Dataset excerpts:
========================================================================
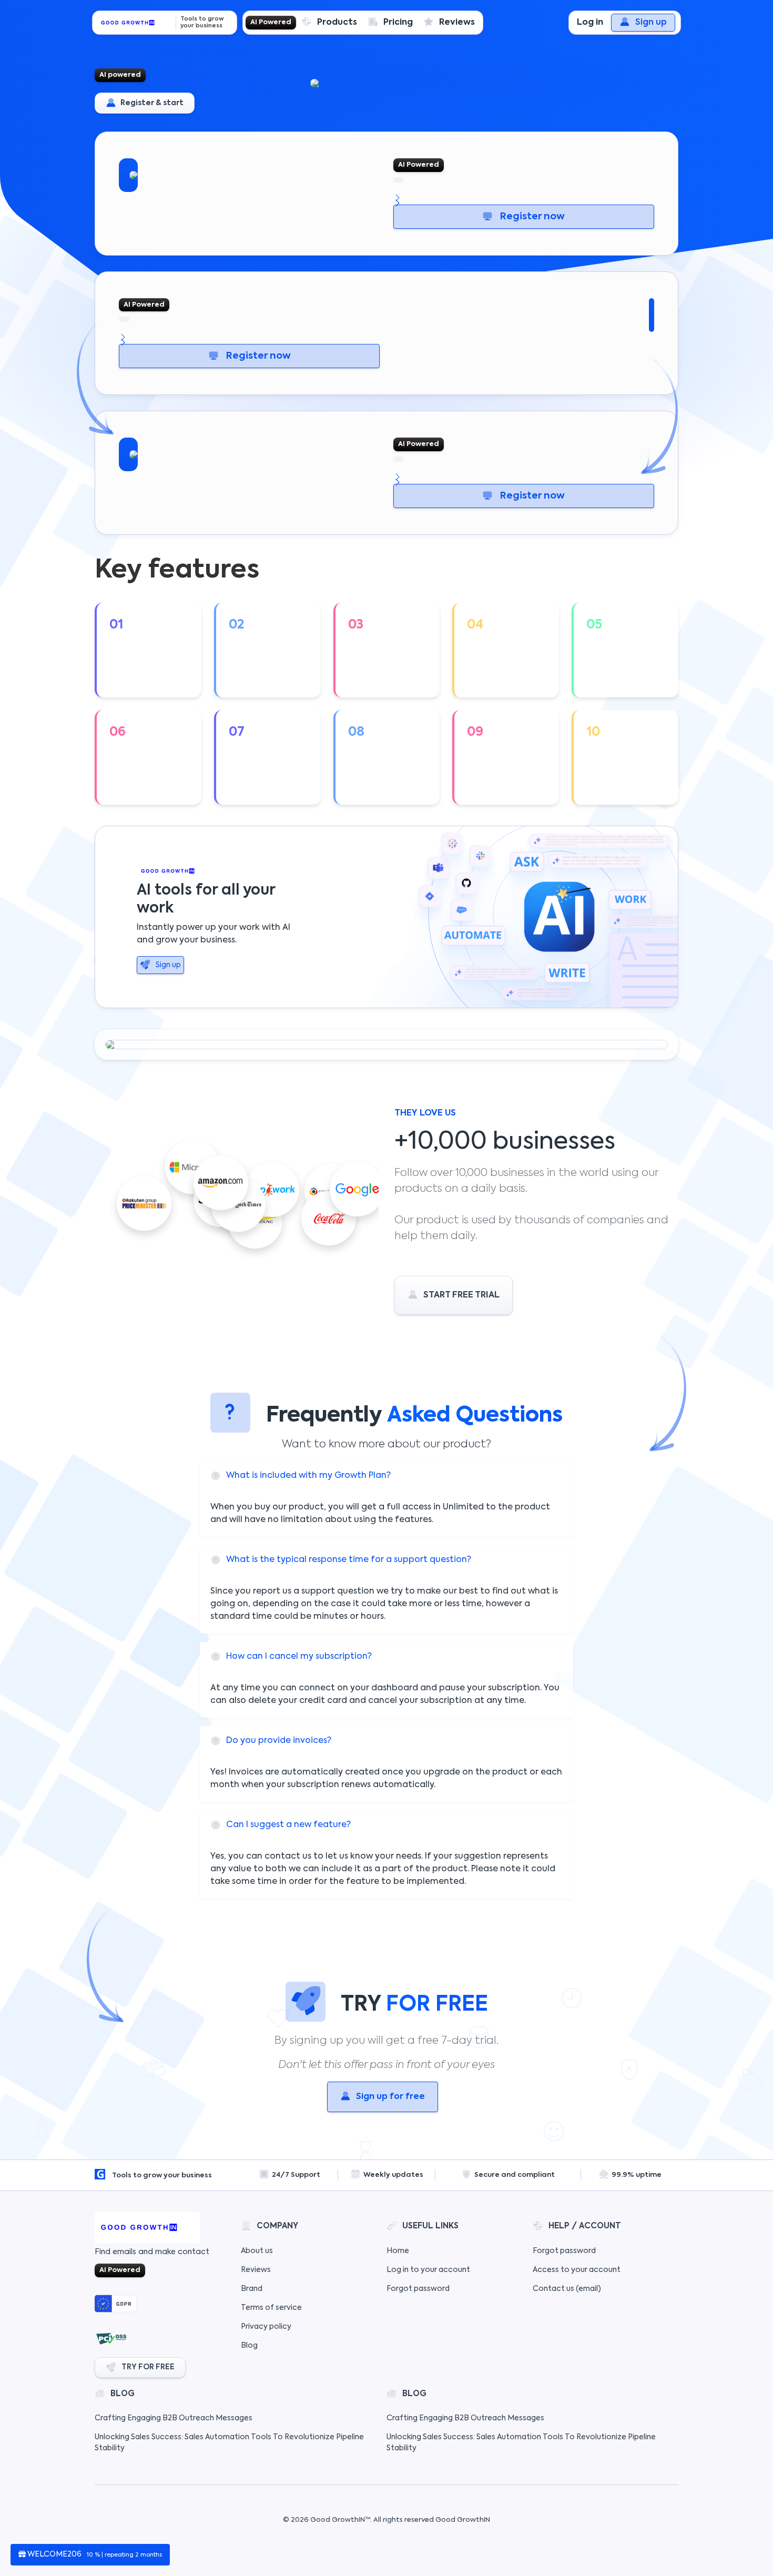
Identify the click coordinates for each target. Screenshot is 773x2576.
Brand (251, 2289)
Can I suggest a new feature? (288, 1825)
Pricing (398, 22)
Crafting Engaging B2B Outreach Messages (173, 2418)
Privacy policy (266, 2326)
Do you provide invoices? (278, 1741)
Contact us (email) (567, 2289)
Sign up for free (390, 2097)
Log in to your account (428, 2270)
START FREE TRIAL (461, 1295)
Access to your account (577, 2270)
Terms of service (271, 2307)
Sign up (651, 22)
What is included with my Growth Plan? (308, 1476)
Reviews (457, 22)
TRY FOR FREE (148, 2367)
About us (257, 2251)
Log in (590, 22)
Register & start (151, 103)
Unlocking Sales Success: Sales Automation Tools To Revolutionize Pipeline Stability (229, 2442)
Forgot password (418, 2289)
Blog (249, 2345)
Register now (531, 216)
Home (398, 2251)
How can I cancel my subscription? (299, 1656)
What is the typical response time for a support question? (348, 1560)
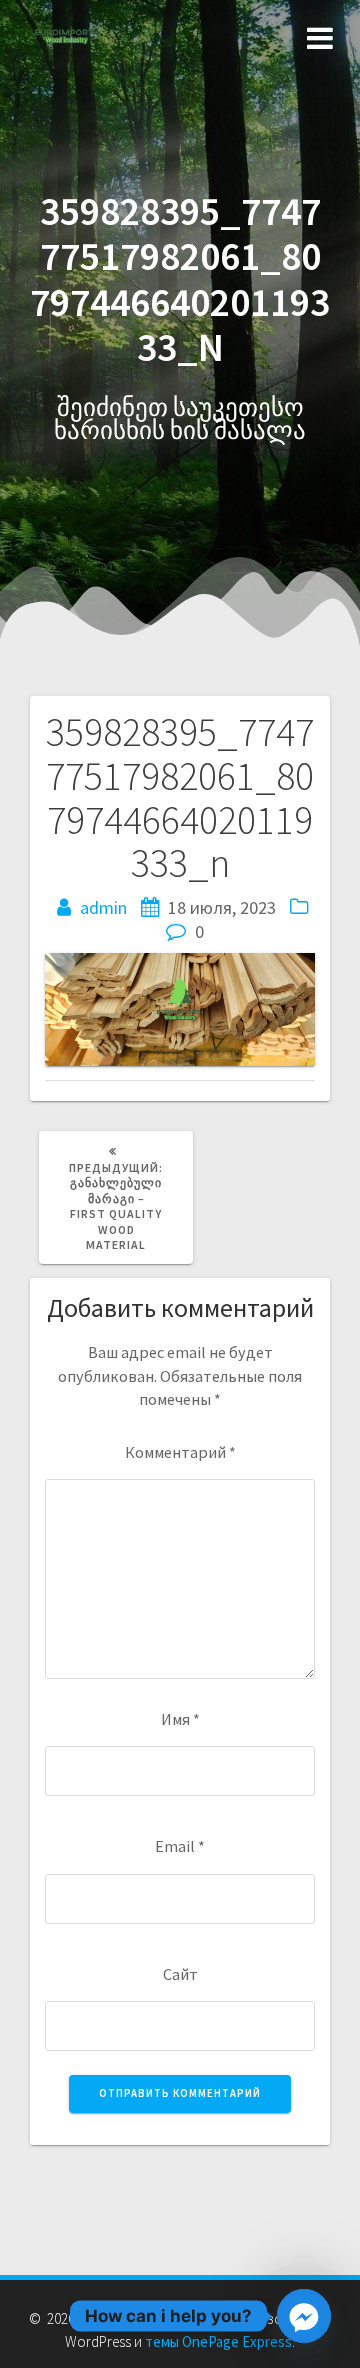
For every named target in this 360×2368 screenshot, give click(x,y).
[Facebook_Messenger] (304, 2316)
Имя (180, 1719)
========================================================================
### [To do]
Leave the pictures out, then output exactly the lines from the "Terms of service (271, 2307)" line through the end of the records above, and no others.

### [Final answer]
Terms of service (271, 2307)
Sign up (651, 22)
What is included with my Growth Plan? (308, 1476)
Reviews (457, 22)
TRY FOR FREE (148, 2367)
About us (257, 2251)
Log in (590, 22)
Register & start (151, 103)
Unlocking Sales Success: Sales Automation Tools To Revolutionize Pipeline Stability (229, 2442)
Forgot password (418, 2289)
Blog (249, 2345)
Register now (531, 216)
Home (398, 2251)
How can I cancel my subscription? (299, 1656)
What is the typical response time for a support question? (348, 1560)
For every named target in this 360×2368 screenshot, give click(x,y).
[Facebook_Messenger] (304, 2316)
Имя (180, 1719)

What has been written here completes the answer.